The Lifecycle Of A Machine Learning Project: Sea Turtle Conservation And Predictive Modeling

Abstract: I will walk through all important steps of a machine learning project from problem definition and data collection to an interpretable predictive model and scientific/actionable insights in this tutorial. I will use an academic project to illustrate important concepts on
- how to incorporate external datasets,
- feature generation from time series data,
- data exploration and visualization,
- the importance of proper cross-validation approaches,
- how to improve the interpretability of supervised machine learning models using XGBoost and SHAP values.

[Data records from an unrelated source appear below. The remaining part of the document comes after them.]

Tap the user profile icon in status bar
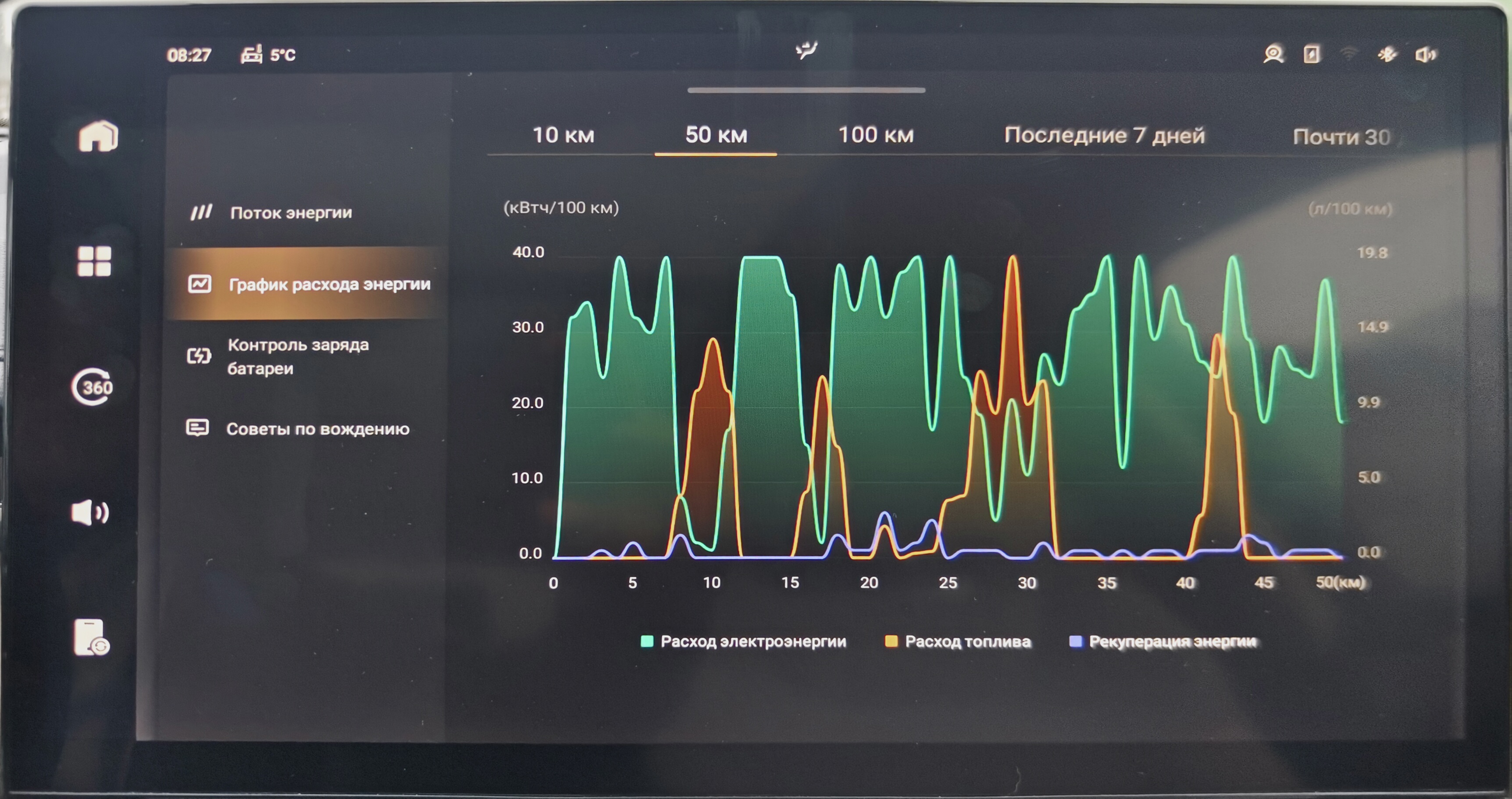 [x=1273, y=55]
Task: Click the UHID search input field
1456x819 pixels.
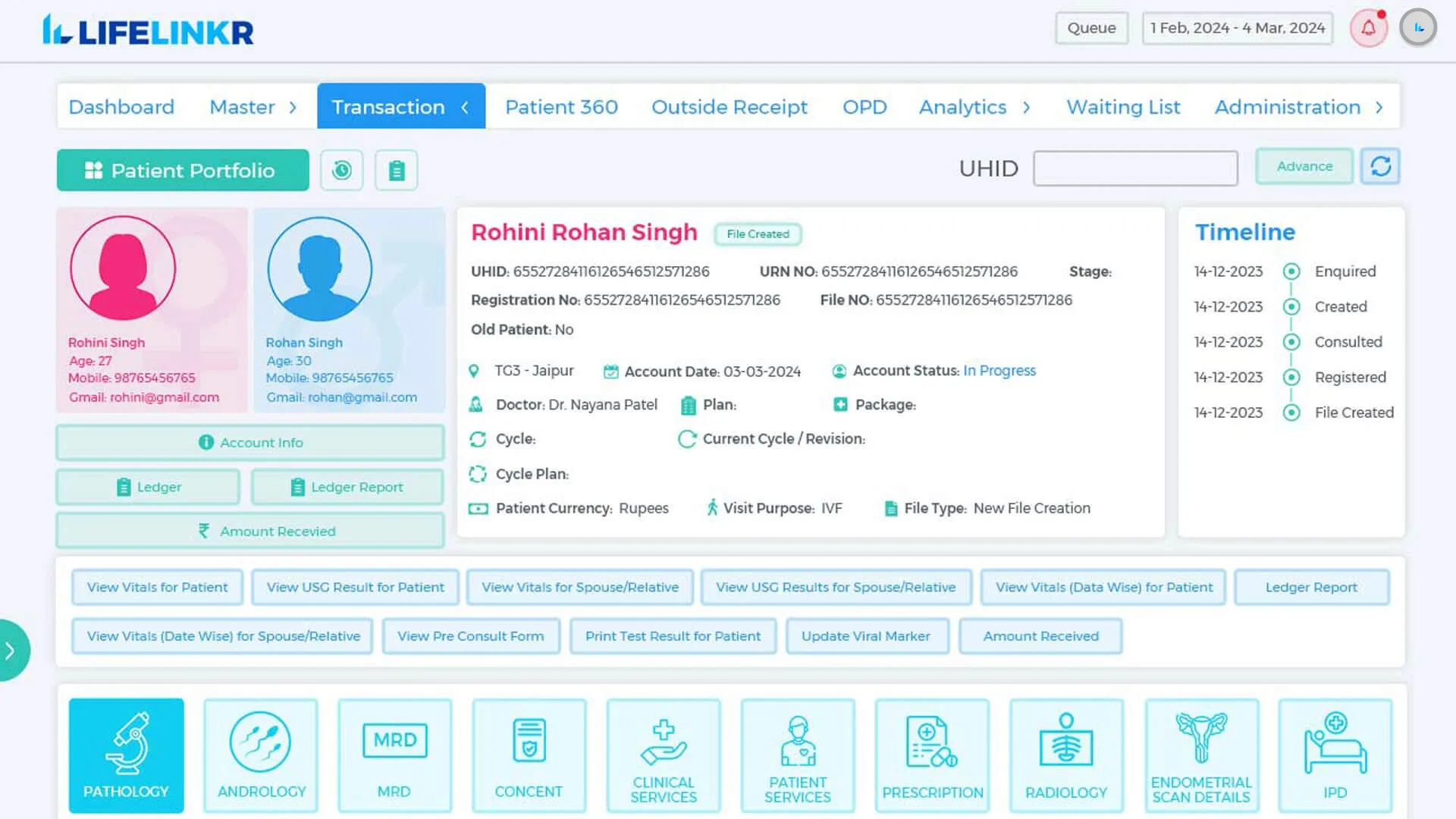Action: [x=1135, y=168]
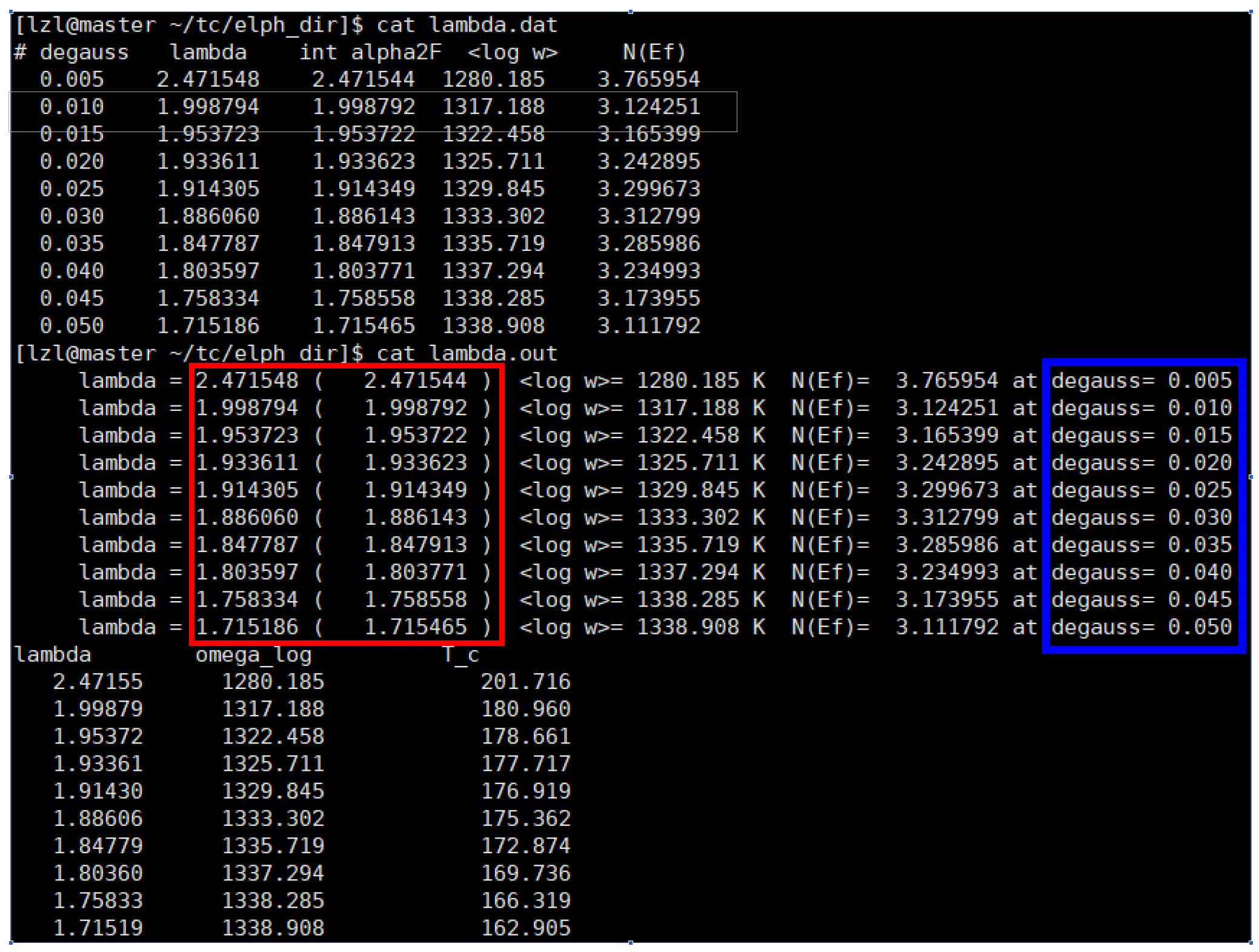1259x952 pixels.
Task: Click the 'int alpha2F' column header
Action: 370,52
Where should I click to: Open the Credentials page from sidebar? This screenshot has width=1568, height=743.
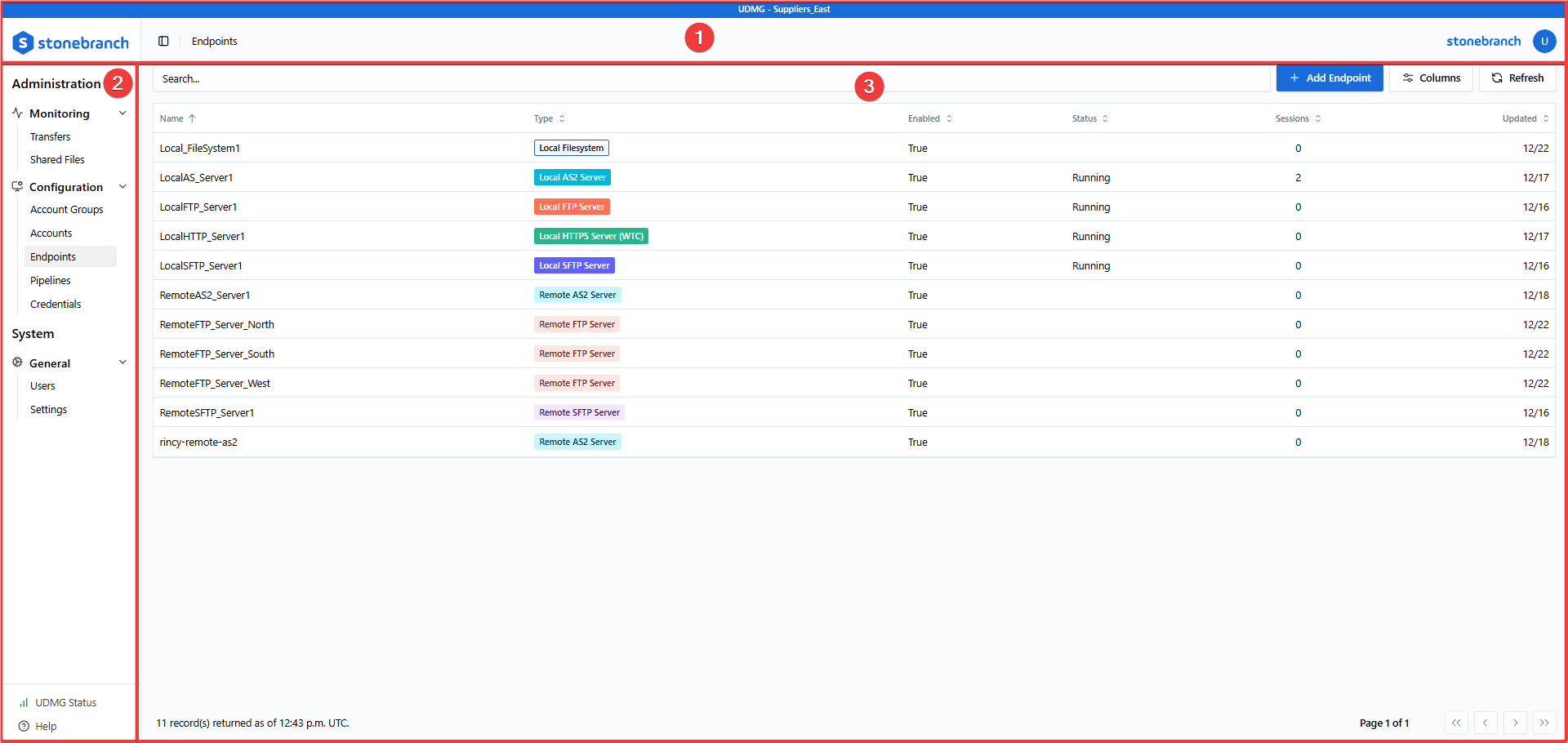coord(55,304)
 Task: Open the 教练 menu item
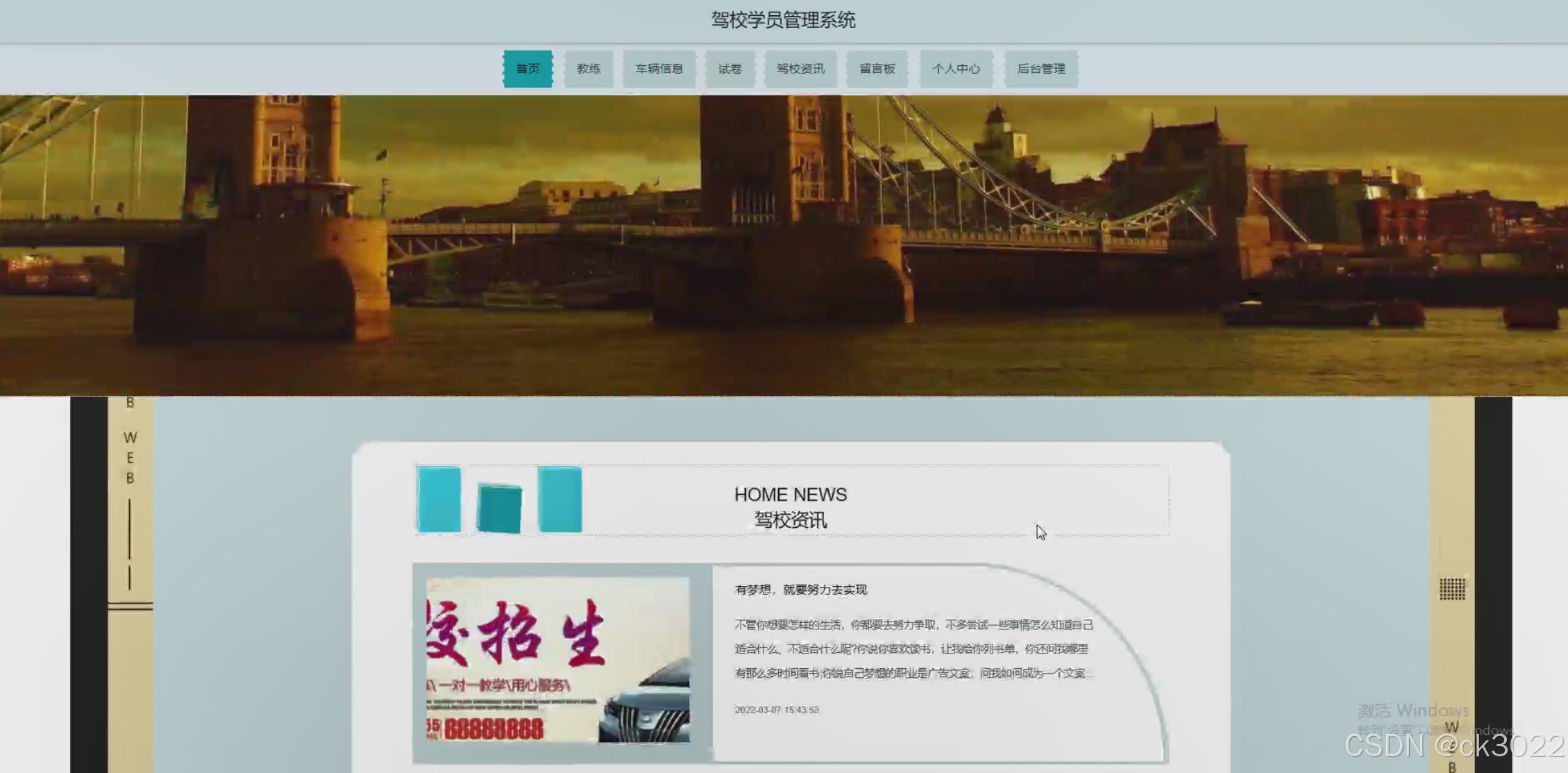588,69
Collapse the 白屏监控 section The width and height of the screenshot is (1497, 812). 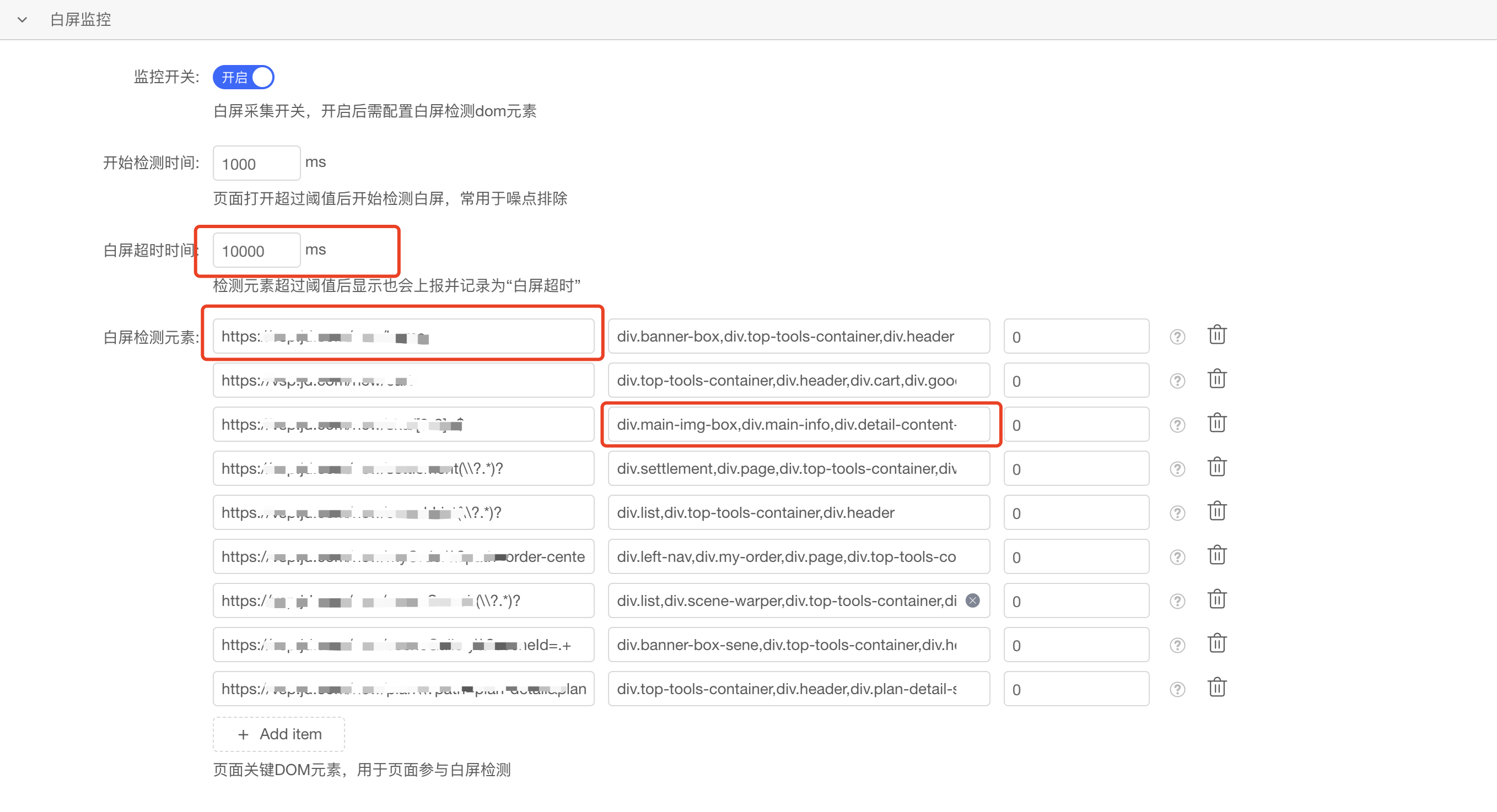click(22, 20)
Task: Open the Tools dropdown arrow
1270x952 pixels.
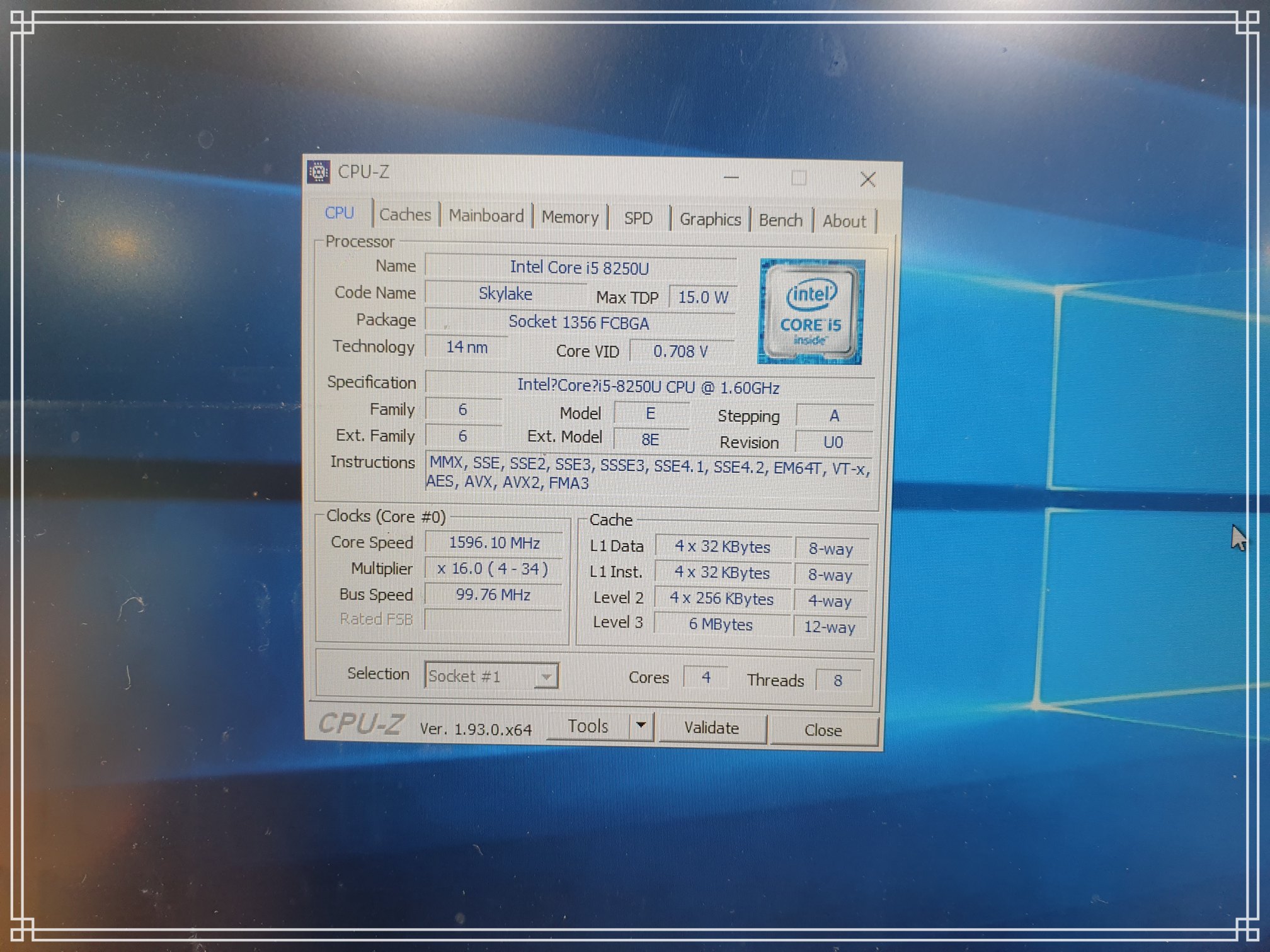Action: pos(641,725)
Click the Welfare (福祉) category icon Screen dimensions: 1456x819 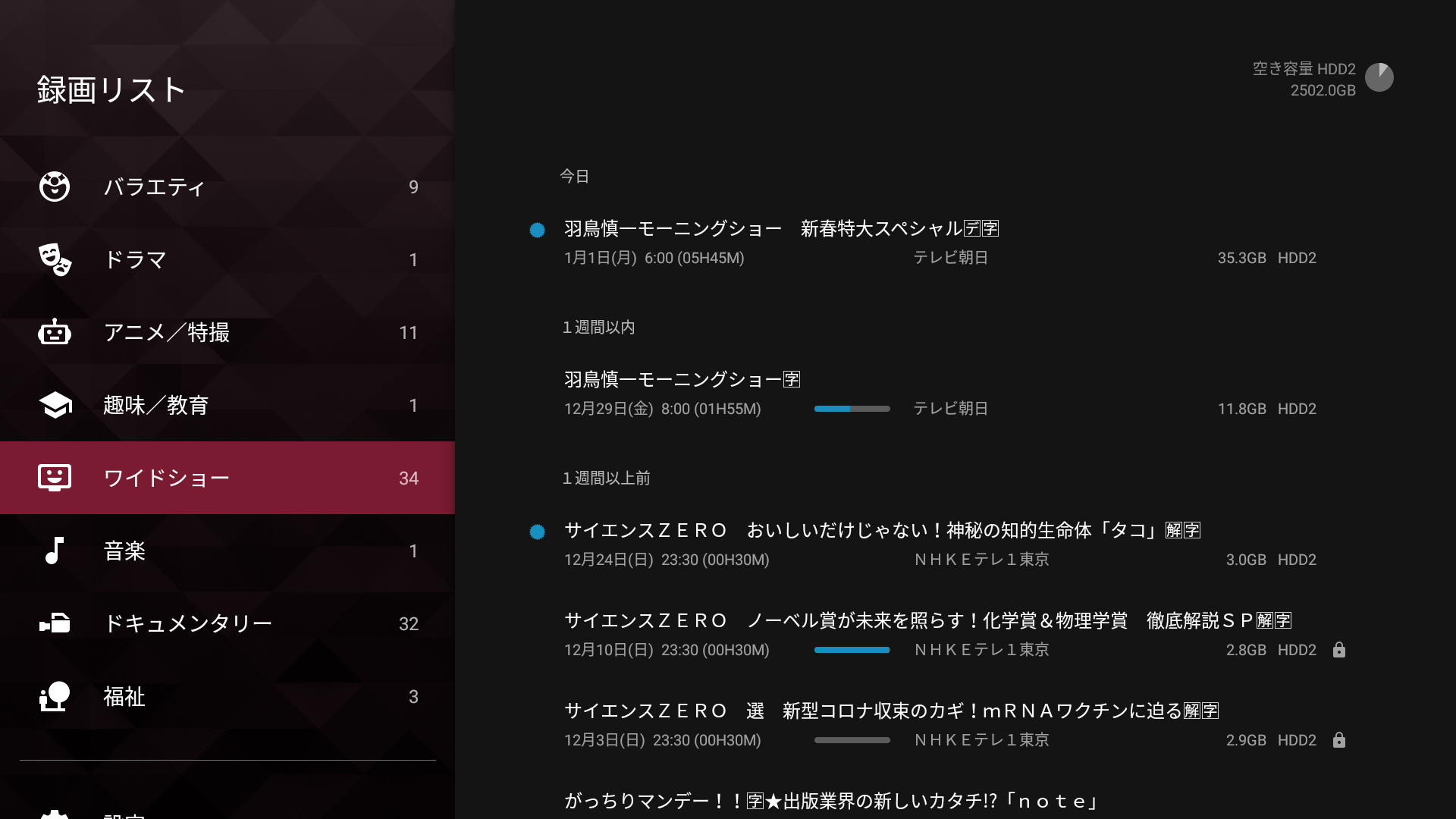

We will analyze a rich dataset on the basking behavior of green sea turtles. This is a collaboration between data scientists at the Center for Computation and Visualization at Brown University and the Hawaii Wildlife Fund, a non-profit wildlife conservation organization. Green sea turtles are endangered marine animals that bask or rest on beaches. Maui’s Ho’okipa beach hosts one of the largest and densest basking aggregations in the state of Hawaii. Volunteers from the Hawaii Wildlife Fund are stationed at the beach from approximately 2:30 – 7:30pm every day of the year with the exception of severe weather conditions (hurricane force winds, etc.). They have been recording human visitor and basking turtle counts on the beach for years.

The goals of the collaboration are to better understand the basking behavior of the turtles and to inform the Hawaii Wildlife Fund’s management and policy decisions with the use of predictive modeling.

Bio: Andras Zsom is a Lead Data Scientist at the Center for Computation and Visualization at Brown University. He is managing a small but dedicated team of data scientists with the mission to help high level university administrators to make better data-driven decisions with data analysis and predictive modeling, we collaborate with faculty members on various data-intensive academic projects, and we also train data science interns.

Andras is passionate about using machine learning and predictive modeling for good. He is an astrophysicist by training and he has been fascinated with all fields of the natural and life sciences since childhood. He was a postdoctoral researcher at MIT for 3.5 years before coming to Brown. He obtained his PhD from the Max Planck Institute of Astronomy at Heidelberg, Germany; and he was born and raised in Hungary.